Has global warming really stopped?

Mark Lynas responds to a controversial article on newstatesman.com which argued global warming has s

On 19 December the New Statesman website published an article which, judging by the 633 comments (and counting) received so far, must go down in history as possibly the most controversial ever. Not surprising really – it covered one of the most talked-about issues of our time: climate change. Penned by science writer David Whitehouse, it was guaranteed to get a big response: the article claimed that global warming has ‘stopped’.

As the New Statesman’s environmental correspondent, I have since been deluged with queries asking if this represents a change of heart by the magazine, which has to date published many editorials steadfastly supporting urgent action to reduce carbon emissions. Why bother doing that if global warming has ‘stopped’, and therefore might have little or nothing to do with greenhouse gas emissions, which are clearly rising?

I’ll deal with this editorial question later. First let’s ask whether Whitehouse is wholly or partially correct in his analysis. To quote:

"The fact is that the global temperature of 2007 is statistically the same as 2006 as well as every year since 2001. Global warming has, temporarily or permanently, ceased. Temperatures across the world are not increasing as they should according to the fundamental theory behind global warming – the greenhouse effect. Something else is happening and it is vital that we find out what or else we may spend hundreds of billions of pounds needlessly."

I’ll be blunt. Whitehouse got it wrong – completely wrong. The article is based on a very elementary error: a confusion between year-on-year variability and the long-term average. Although CO2 levels in the atmosphere are increasing each year, no-one ever argued that temperatures would do likewise. Why? Because the planet’s atmosphere is a chaotic system, which expresses a great deal of interannual variability due to the interplay of many complex and interconnected variables. Some years are warmer and cooler than others. 1998, for example, was a very warm year because an El Nino event in the Pacific released a lot of heat from the ocean. 2001, by contrast, was somewhat cooler, though still a long way above the long-term average. 1992 was particularly cool, because of the eruption of a large volcano in the Philippines called Mount Pinatubo.

‘Climate’ is defined by averaging out all this variability over a longer term period. So you won’t, by definition, see climate change from one year to the next - or even necessarily from one decade to the next. But look at the change in the average over the long term, and the trend is undeniable: the planet is getting hotter.

Look at the graph below, showing global temperatures over the last 25 years. These are NASA figures, using a global-mean temperature dataset known as GISSTEMP. (Other datasets are available, for example from the UK Met Office.
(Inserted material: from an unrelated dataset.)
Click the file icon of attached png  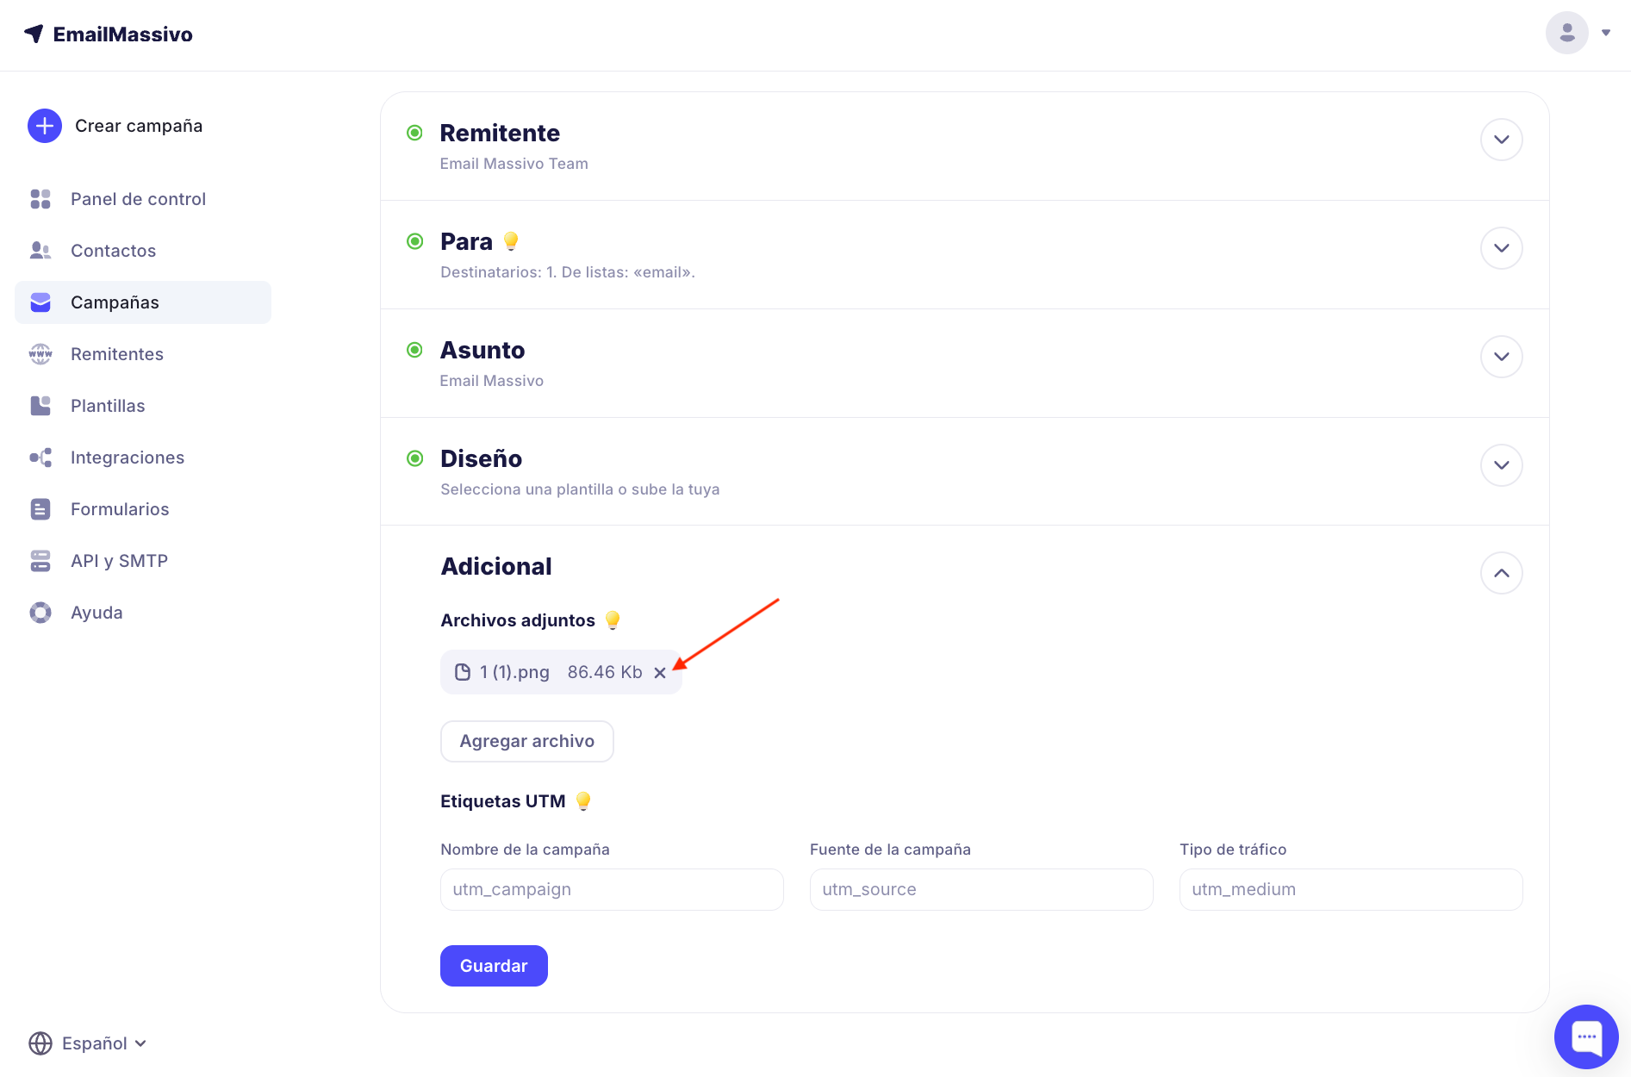463,672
These fluctuate slightly due to varying assumptions and methodology, but show nearly identical trends.) Now imagine you were setting out to write Whitehouse’s article at some point in the past. You could plausibly have written that global warming had ‘stopped’ between 1983 and 1985, between 1990 and 1995, and, if you take the anomalously warm 1998 as the base year, between 1998 and 2004. Note, however, the general direction of the red line over this quarter-century period. Average it out and the trend is clear: up.

Note also the blue lines, scattered like matchsticks across the graph. These, helpfully added by the scientists at RealClimate.org (from where this graph is copied), partly in response to the Whitehouse article, show 8-year trend lines – what the temperature trend is for every 8-year period covered in the graph.

You’ll notice that some of the lines, particularly in the earlier part of the period, point downwards. These are the periods when global warming ‘stopped’ for a whole 8 years (on average), in the flawed Whitehouse definition – although, as astute readers will have quickly spotted, the crucial thing is what year you start with. Start with a relatively warm year, and the average of the succeeding eight might trend downwards. In scientific parlance, this is called ‘cherry picking’, and explains how Whitehouse can assert that "since [1998] the global temperature has been flat" – although he is even wrong on this point of fact, because as the graph above shows, 2005 was warmer.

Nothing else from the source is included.